Die Produktion läuft weiter

Besonders schwierig ist die Situation für alle Produktionsbetriebe, die Gartencenterketten, Baumärkte und Floristen beliefern, es gibt für sie derzeit keinen Absatz. Auch viele Hotels werden auf Blumenschmuck verzichten und für die vorfinanzierte Produktion fehlen jetzt die Einnahmen.

Sehr schwer trifft das v. a. auch die heimischen Schnittblumenproduzenten – Floristikbetriebe sind geschlossen, Hochzeiten und Geburtstagsfeiern finden nicht statt, Begräbnisse sind nur begrenzt zu betreuen. Gleichzeitig kann aber die Produktion der Blumen nicht eingestellt werden, da es sich um lebende Ware handelt und es eine Zeit nach Corona geben muss. Wie haben hierzu auch bereits am 20. März mit Gartenbau Wallner gesprochen.

Laut der Gartenbauerhebung der Statistik Austria werden jährlich 16,5 Mio Frühlingsblüher wie Stiefmütterchen oder Primeln produziert und sollten eigentlich jetzt im Verkauf sein. Ab Mitte April folgen 28,7 Mio Beet- und Balkonblumen, 1,2 Mio Erdbeerpflanzen und 24 Mio Gemüsepflanzen und Topfkräuter. Im Juni ist die traditionelle Zeit zum Verkauf von Rosenpflanzen. Davon produzieren die heimischen Betriebe ca. 1,2 Mio.

Das reine Herbstsortiment beträgt im Gegenzug nur 9,7 Mio Herbstpflanzen. Gehölze und Stauden werden sowohl im Frühling, als auch im Herbst produziert, aber 2 Mio  Obstgehölze, 1,5 Mio Koniferen, 2,4 Mio Laubgehölze und 7,1 Mio Stauden sind ohne gesicherte Absatzwege im Frühling zu viel. Mit einem Produktionswert von 400 Mio Euro pro Jahr ist der Zierpflanzenbau ein wichtiger Teil der österreichischen Landwirtschaft.
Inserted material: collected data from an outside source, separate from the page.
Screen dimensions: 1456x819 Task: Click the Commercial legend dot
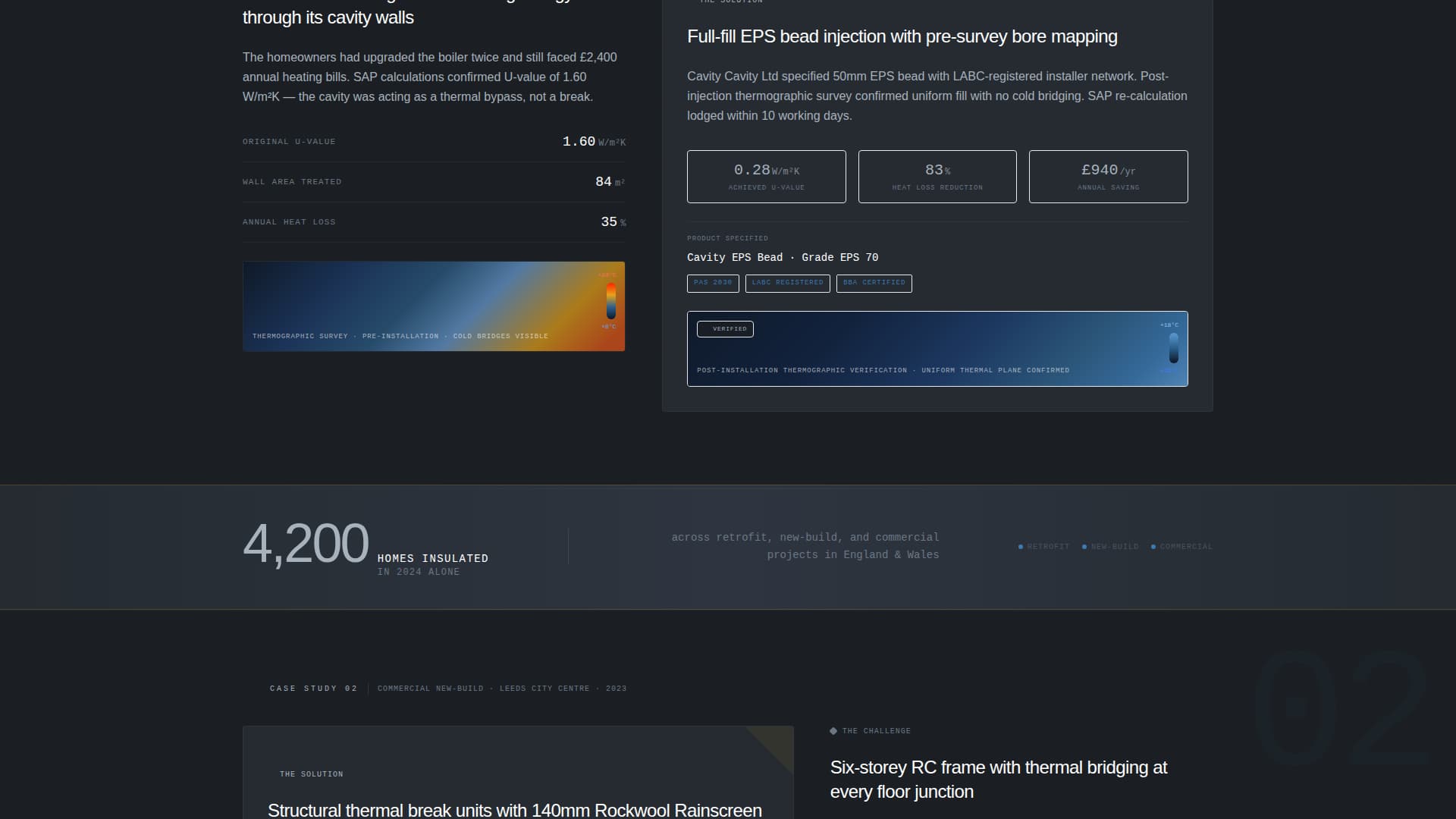coord(1153,547)
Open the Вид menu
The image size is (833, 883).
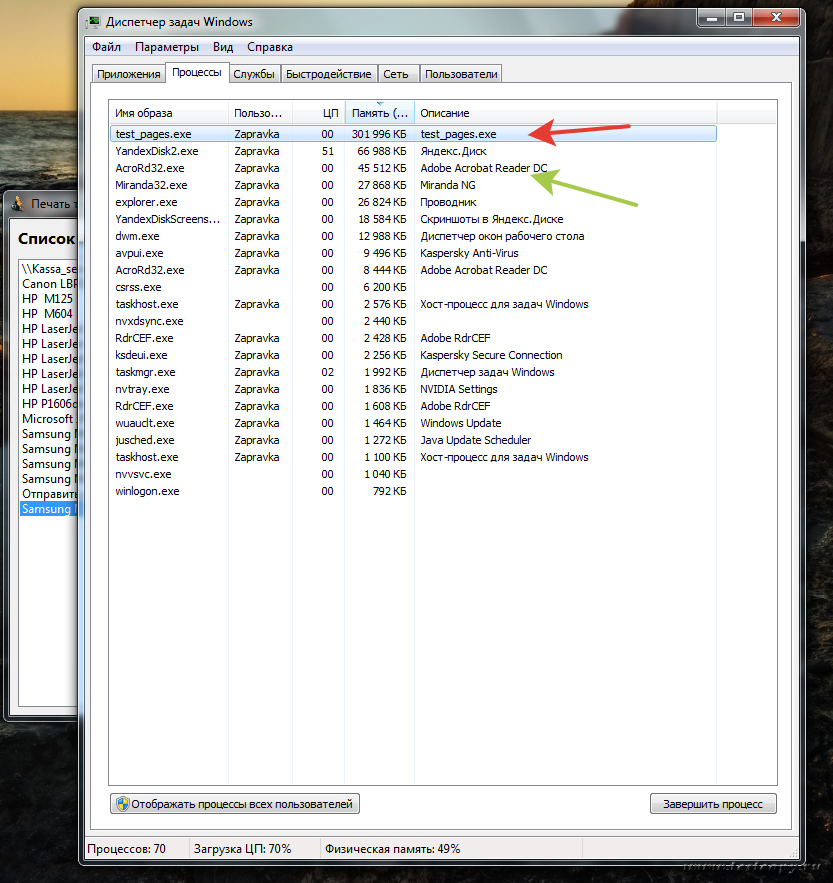click(223, 47)
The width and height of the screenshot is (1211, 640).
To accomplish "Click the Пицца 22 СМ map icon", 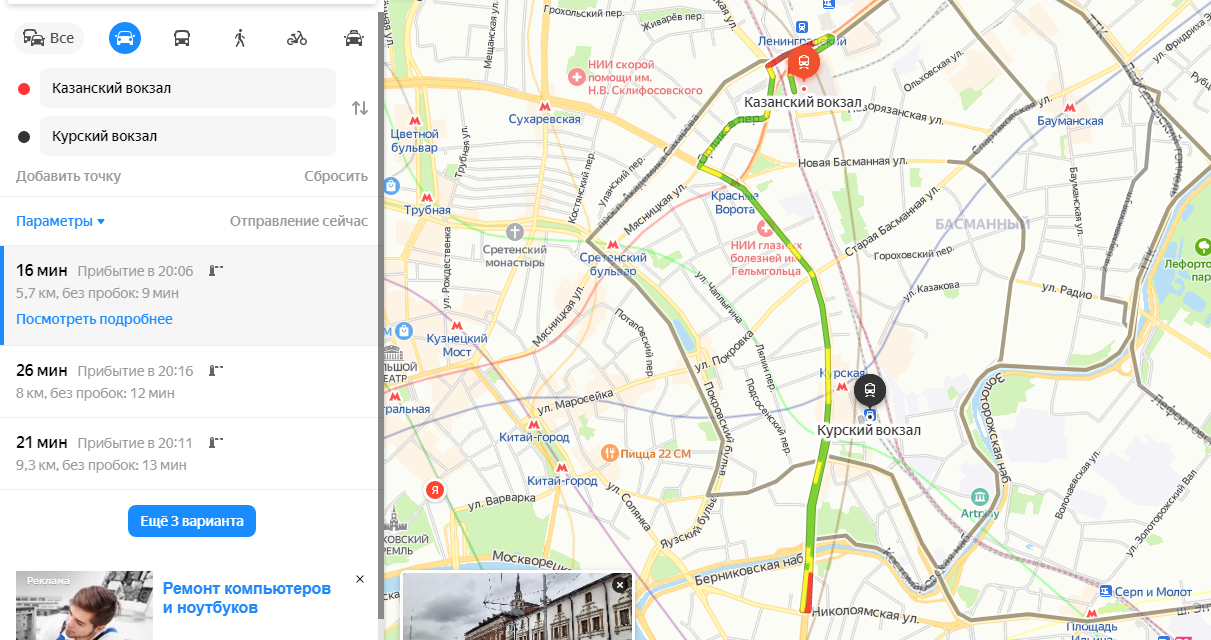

Ein besonderer Saisonstart in der Gurken-Hauptstadt

Auch das Wiener Gemüse startet in eine neue Saison, Corona-bedingt in eine besondere, wie Märkte-Stadträtin Ulli Sima feststellt. In Sachen Landwirtschaft nimmt Wien eine Sonderstellung ein, die regionale Gemüseproduktion bewährt sich jetzt gerade besonders. Es gibt in Wien über 200 Gemüsebaubetriebe (v. a. Simmering, Donaustadt, Floridsdorf) – meist kleine Familienbetriebe, die ca. 40 verschiedene Sorten Gemüse anbauen. Im vergangenen Jahr konnten so 71.202 t Gemüse erzeugt werden.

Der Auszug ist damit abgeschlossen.